Series: Conning Your Way into My Heart [1]
Category: Miraculous Ladybug
Genre: AU, Best Friends, Childhood Friends AU, friends - Freeform, no powers, prequel to You Can't Con Yourself, tikki and plagg are cats
Language: English
Status: Completed
Published: 2016-12-14
Updated: 2016-12-14
Packaged: 2018-09-08 12:35:18
Rating: General Audiences
Warnings: No Archive Warnings Apply
Chapters: 2
Words: 1,783
Publisher: archiveofourown.org
Story URL: https://archiveofourown.org/works/8845318
Author URL: https://archiveofourown.org/users/Aquade/pseuds/Aquade
Summary: You’re my best friend, my human diary, and my other half. You mean the world to me, and I love you.





	1. Adrien

**Author's Note:**

> A sorta prequel to a fanfiction I'm thinking of writing titled You Can't Con Yourself, in which instead of being superheroes, Ladybug and Chat Noir are con artists and thieves in a kind of Heist Society AU. In this AU, Adrien and Marinette met each other young and grew up with each other, running on rooftops and slowing falling in love with their best friend, no matter how much they try to deny it.

     ADRIEN AGRESTE HAD ALWAYS BEEN AN UNUSUAL CHILD.

     From a young age, this fact was apparent.
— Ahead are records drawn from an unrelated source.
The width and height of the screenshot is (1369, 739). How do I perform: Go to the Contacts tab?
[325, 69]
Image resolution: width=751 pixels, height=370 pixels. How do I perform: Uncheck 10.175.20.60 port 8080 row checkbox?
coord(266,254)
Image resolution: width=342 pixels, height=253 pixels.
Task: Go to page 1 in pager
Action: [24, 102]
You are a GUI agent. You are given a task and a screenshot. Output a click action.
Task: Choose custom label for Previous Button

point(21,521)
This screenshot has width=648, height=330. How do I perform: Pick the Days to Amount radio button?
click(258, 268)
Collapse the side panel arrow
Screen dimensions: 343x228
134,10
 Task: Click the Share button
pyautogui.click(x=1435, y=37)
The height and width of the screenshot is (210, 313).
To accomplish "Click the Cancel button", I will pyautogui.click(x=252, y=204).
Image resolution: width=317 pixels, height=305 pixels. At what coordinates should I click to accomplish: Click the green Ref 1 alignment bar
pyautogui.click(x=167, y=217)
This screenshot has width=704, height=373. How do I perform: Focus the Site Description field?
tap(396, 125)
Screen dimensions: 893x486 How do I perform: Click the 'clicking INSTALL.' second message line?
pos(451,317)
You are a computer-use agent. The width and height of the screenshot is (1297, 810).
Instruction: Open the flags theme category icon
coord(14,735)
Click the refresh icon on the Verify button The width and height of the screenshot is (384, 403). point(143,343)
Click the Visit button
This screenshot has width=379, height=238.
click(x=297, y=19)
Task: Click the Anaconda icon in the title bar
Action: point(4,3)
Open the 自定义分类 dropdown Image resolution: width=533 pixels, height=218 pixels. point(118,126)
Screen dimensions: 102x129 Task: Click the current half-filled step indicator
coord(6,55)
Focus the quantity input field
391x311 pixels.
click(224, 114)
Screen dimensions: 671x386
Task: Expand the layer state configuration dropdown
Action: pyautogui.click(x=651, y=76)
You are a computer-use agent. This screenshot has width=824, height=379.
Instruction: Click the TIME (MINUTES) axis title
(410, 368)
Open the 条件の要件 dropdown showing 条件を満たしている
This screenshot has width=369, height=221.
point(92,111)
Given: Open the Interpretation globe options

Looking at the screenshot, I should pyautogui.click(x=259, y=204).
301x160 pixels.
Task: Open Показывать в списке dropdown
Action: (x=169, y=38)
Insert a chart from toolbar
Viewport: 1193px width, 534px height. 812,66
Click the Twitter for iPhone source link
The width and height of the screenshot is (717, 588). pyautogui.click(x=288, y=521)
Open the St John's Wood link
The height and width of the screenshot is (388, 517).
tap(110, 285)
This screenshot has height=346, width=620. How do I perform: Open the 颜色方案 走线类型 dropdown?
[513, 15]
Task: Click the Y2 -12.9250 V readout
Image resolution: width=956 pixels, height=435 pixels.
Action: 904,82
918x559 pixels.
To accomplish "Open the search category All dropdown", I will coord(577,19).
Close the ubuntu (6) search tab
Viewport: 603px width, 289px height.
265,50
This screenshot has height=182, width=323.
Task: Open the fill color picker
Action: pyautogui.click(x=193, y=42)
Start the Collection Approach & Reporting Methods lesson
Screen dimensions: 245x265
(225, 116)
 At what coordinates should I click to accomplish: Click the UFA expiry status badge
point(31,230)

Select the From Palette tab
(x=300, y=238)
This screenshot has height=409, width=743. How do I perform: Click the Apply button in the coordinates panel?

He was loud and energetic and had a knack for finding trouble and a smile for everyone, which didn’t fit well in the Agreste line of quiet children and stern faces. He had his mother’s blond hair and green eyes and his father’s strong features but his character was most entirely his late grandmother’s, as was his unique ability to model and meet any photographer’s expectations.

     To put it simply, he was a dream to work with in more than one way.  

     At the age of four, he was on the front cover of the Gabriel© magazines and on the catwalk at five. His smiles lined the streets of Paris, and his name was known throughout the fashion industry by the time his sixth birthday came about.

     The world adored him, and his family shunned him.

     Perhaps it would have been different if his grandmother had not passed on, for they shared the same type of soul. Or perhaps it wouldn’t have made a difference anyway. But the past cannot be changed, and Adrien Agreste grew up in a world of fake smiles and double meanings.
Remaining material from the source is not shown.